# Wieviel Koi ??



## Teichforum.info (4. Juli 2003)

Also !!! Wenn ich meinen Nachbar sehe , der hat einen Folienteich (ca 2000 Liter) Jede Menge Fische und 2 Grosse Kois ( die er geerbt hat , va 40 cm ) und viele Pflanzen . Dann einen ser kleinen Teich ( ca 1000 Liter ) mit kaum Tief sondern mehr Flachwasser, mit 2 Koi (40 cm)  die ständig springen , muss man sich nat. fragen, was ist NORMAL als Koi Teich , und was ist zumutbar für die Fische . Was kann man mit Pumpe und Filter wieder wett machen ?? Ich denke das ich auch schon zuviel habe , jedoch bemüht bin die Goldigen und die Schubunkin in den riesigen NAchbar Park Teich zu übersiedeln ..................
Gruss Bernhard


----------



## Teichforum.info (4. Juli 2003)

*Filter*

Hallo Superbernhard,

ein großer Filter und jede menge Technik kann einen Überbesatz,
bis zu einer gewissen Grenze bewältigen,aber Dein Nachbar übertreibt
es,wenn die Koi aus dem Wasser springen könnte es an den Schlechten
Wasserwerten oder einem Parasitenbefall der Koi liegen.

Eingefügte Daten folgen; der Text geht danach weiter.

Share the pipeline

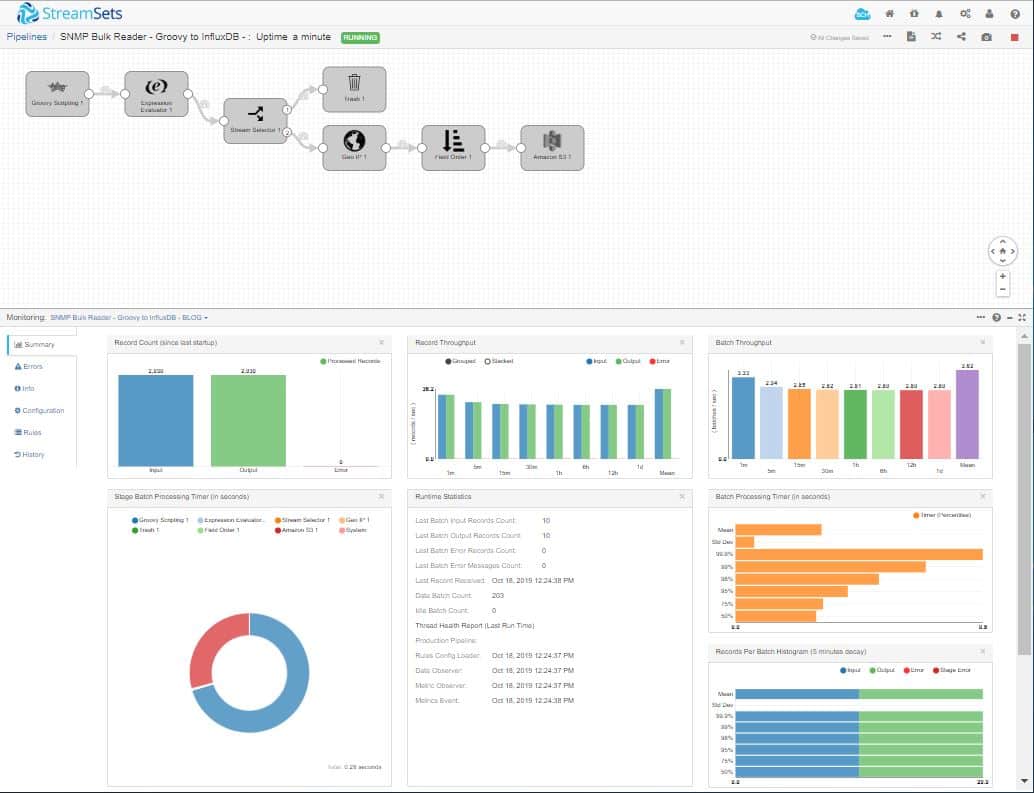(x=963, y=35)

Ich denke Dein Nachbar betreibt Tierquälerei.
Tanzen die Fische Deines Nachbars Stehblues oder Schwimmen sie noch ?


----------



## Teichforum.info (5. Juli 2003)

Grüß Dich!

als Faustregel sett man MINDESTENS 1000l pro Koi an, und das bei ausreichender Filterung. Wie Lothar schon sagt kann man mit viel Technik einiges rausholen... aber halt keinen Platz schaffen...
Wenn die Fische mal nebeneinander STEHEN müssen dann ist der Teich zu klein

Springen deutet auf schlechte Wasserqualität hin

lG
Doogie


----------